* _AIM OF THE EXERCISE_
Work out how many lines of the listing below mention the word "will", and give only that figure.

******************************

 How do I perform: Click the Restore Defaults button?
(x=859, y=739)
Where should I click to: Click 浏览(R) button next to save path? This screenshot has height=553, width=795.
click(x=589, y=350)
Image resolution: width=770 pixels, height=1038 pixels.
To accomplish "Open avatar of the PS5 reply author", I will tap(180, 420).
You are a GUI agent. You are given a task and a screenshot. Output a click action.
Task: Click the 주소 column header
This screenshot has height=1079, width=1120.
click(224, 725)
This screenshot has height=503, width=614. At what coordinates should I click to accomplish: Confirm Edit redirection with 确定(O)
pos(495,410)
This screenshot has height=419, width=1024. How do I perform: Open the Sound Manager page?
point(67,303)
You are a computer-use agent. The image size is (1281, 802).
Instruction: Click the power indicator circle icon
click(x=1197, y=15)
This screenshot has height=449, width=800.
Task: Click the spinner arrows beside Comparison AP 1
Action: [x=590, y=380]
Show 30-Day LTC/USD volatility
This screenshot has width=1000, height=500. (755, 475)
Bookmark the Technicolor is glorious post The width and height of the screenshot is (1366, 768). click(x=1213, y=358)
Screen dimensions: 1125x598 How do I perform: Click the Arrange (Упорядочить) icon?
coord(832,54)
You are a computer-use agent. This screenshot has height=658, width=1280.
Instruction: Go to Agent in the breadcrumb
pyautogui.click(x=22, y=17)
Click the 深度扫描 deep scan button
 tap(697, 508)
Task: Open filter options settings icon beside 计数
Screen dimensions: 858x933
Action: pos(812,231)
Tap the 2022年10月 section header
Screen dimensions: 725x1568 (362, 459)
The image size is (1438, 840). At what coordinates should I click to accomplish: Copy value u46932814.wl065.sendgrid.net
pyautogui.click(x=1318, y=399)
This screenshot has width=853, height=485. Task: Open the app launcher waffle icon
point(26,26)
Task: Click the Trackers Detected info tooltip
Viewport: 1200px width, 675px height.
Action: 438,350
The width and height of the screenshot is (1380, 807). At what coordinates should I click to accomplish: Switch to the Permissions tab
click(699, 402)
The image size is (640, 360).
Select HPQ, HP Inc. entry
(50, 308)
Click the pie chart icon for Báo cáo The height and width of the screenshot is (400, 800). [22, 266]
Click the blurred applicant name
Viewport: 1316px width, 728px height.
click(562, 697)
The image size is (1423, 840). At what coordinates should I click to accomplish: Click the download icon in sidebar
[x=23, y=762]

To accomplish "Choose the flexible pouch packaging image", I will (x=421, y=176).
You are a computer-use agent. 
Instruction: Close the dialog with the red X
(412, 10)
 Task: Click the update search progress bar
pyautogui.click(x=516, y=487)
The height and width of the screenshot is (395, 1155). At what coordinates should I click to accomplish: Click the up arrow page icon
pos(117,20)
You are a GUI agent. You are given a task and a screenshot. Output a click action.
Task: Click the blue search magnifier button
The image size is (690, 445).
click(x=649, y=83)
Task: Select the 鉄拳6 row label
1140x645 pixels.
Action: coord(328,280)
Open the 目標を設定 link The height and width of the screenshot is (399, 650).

******************************

* _WRITTEN REPLY_
2